Archive for the ‘Uncategorized’ Category

ENM Law News: Client found “not guilty” of ICC charge

Tuesday, May 29th, 2018

While a Protection from Abuse matter in Pennsylvania is a civil matter, a violation of the PFA becomes a criminal charge called Indirect Criminal Contempt (ICC). Defendants in Berks County are scheduled for ICC court and a hearing is held to determine whether the PFA was violated. An ICC charge carries a maximum permissible sentence of 6 months of incarceration and a $1,000 fine. A PFA doesn’t result in a criminal record but a conviction for ICC does and shouldn’t be taken lightly.

Attorney McAllister was recently hired to represent an ICC defendant who also had immigration concerns. The non-citizen client was detained by Immigration and was facing a conviction for a deportable offense. Immigration law states that a non-citizen is deportable when convicted of violating a domestic violence protective order. Because of these immigration consequences, the stakes were even higher for this client and he decided to proceed with an ICC hearing.
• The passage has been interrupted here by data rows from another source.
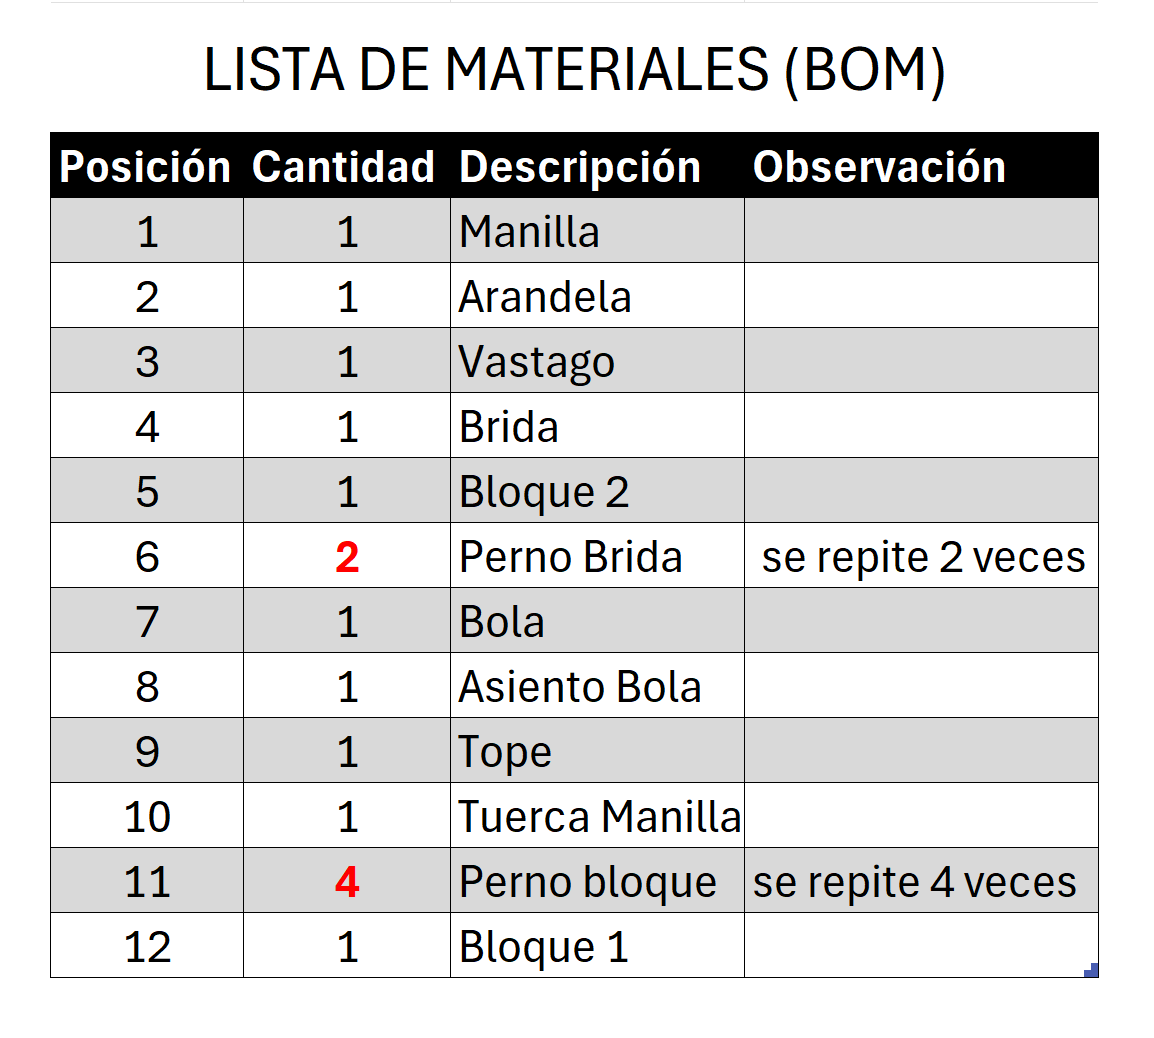The height and width of the screenshot is (1038, 1154).
Task: Click the title LISTA DE MATERIALES (BOM)
Action: (574, 70)
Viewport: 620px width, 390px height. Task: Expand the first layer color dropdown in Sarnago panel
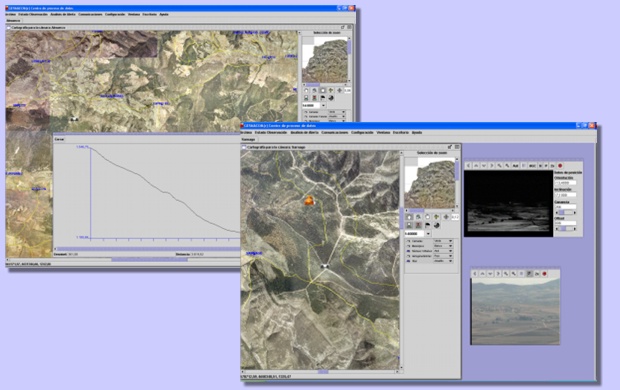coord(443,241)
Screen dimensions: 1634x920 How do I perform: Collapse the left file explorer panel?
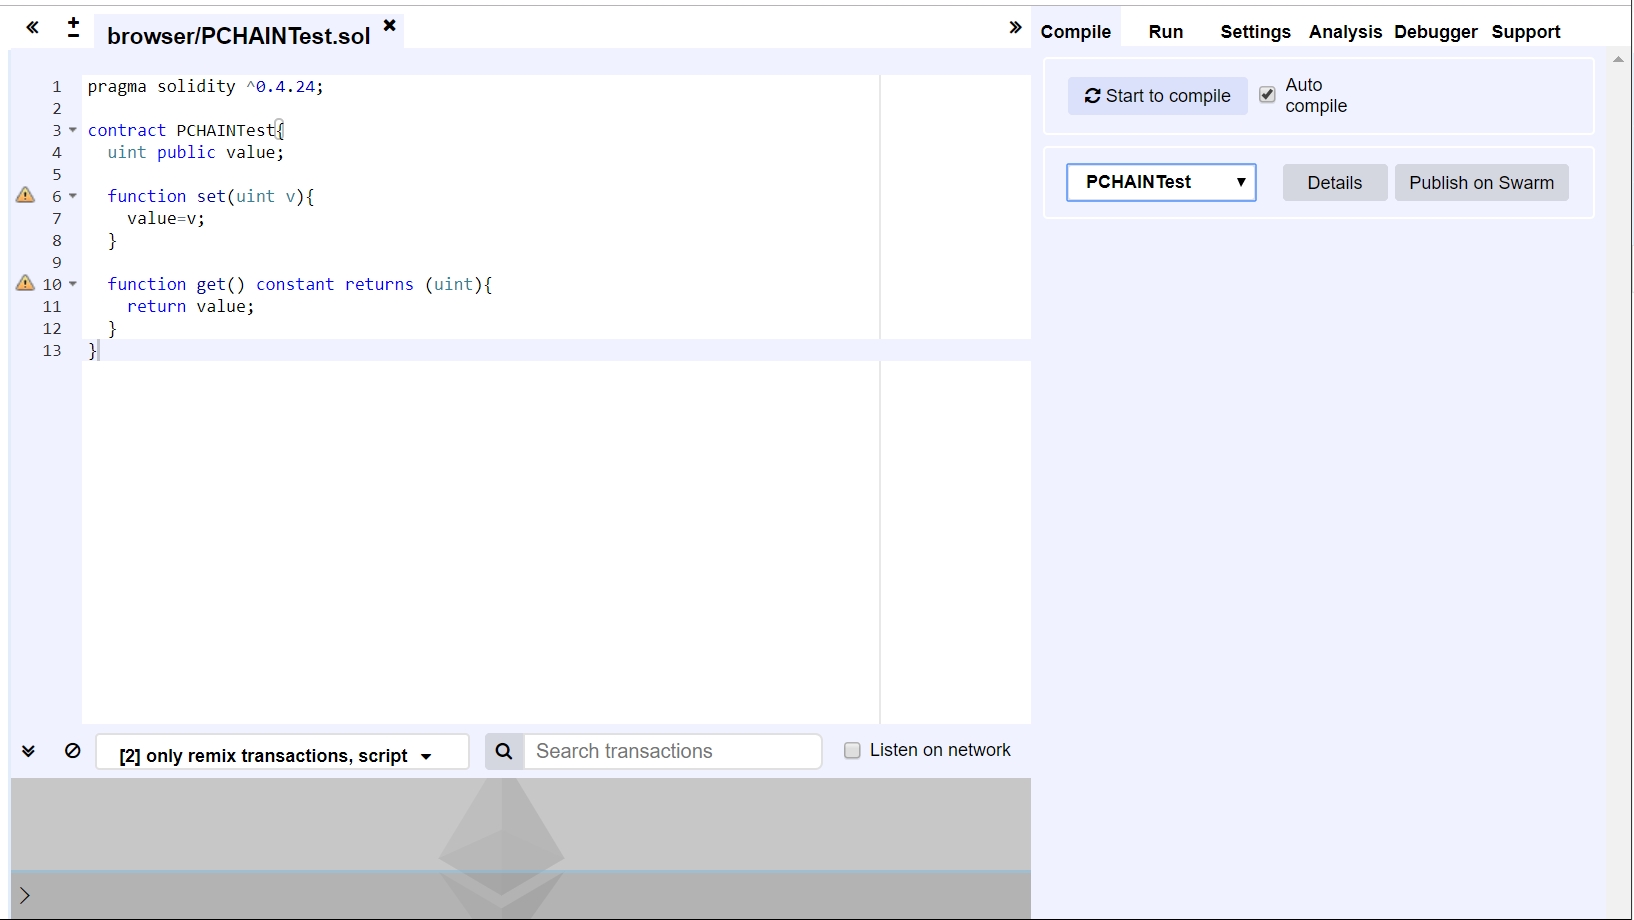coord(32,27)
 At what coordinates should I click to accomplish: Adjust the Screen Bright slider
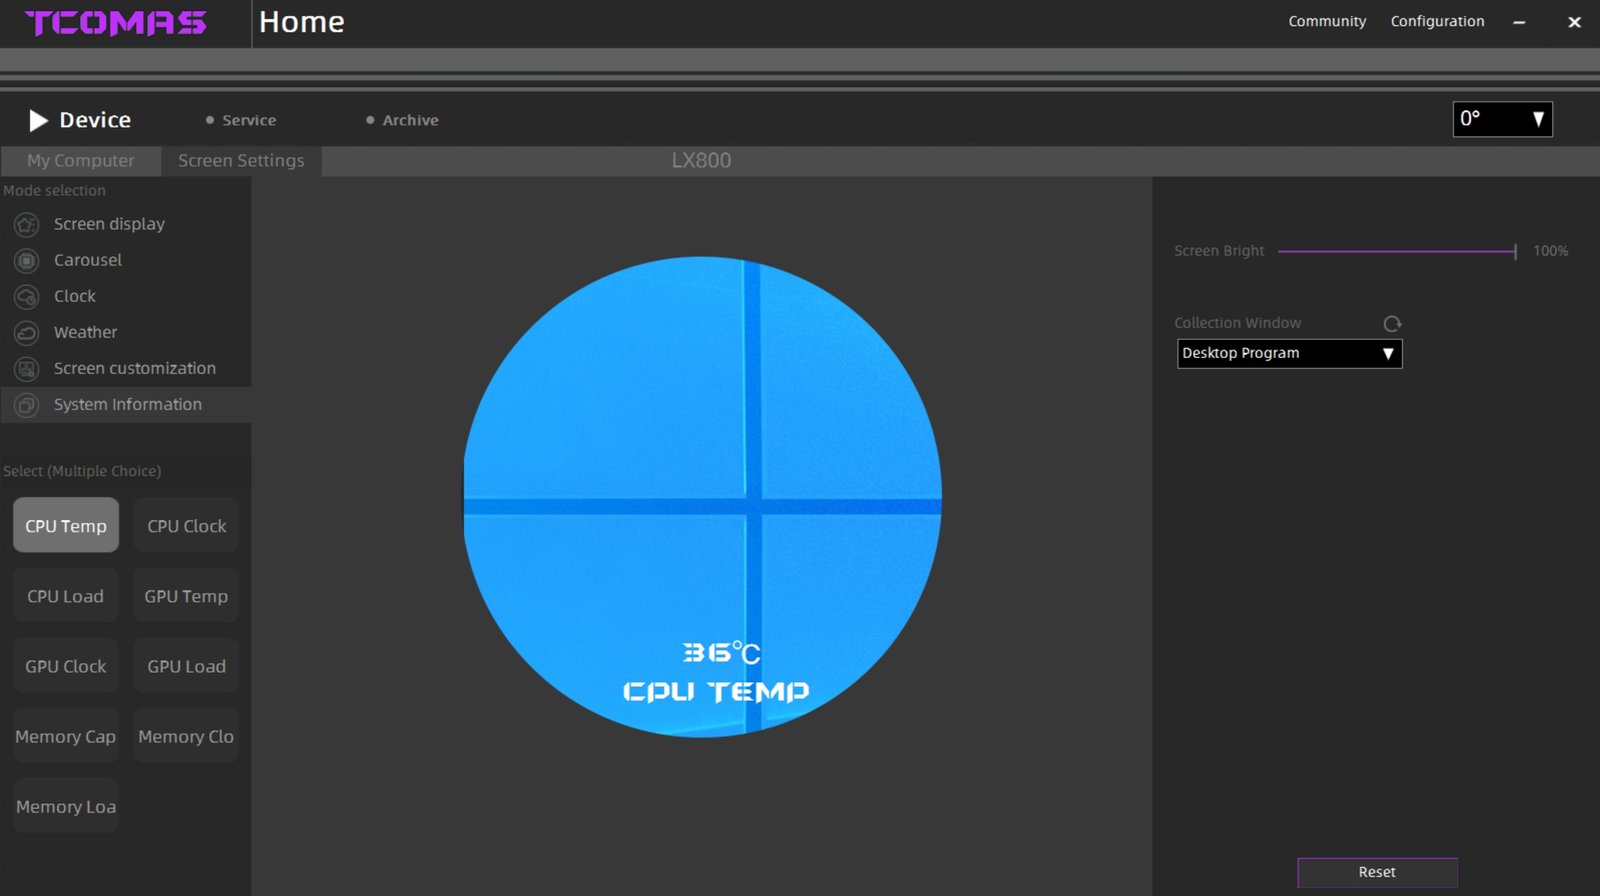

At the ICC hearing, the Commonwealth argued that the client violated the PFA by calling out to the Plaintiff by her name within minutes of being informed of the no-contact restrictions in the PFA. Attorney McAllister argued that the client did not have proper notice of the order (a requirement for conviction) because he did not have sufficient time to read and understand the PFA order he had just been served with. Attorney McAllister also argued that the contact was de minimus and was not sufficient to be the basis of a violation. The Berks County ICC judge agreed with these arguments and found the client “not guilty” of violating the PFA. Not only did the client avoid a jail sentence and fine, he also avoided being deported based on an ICC conviction.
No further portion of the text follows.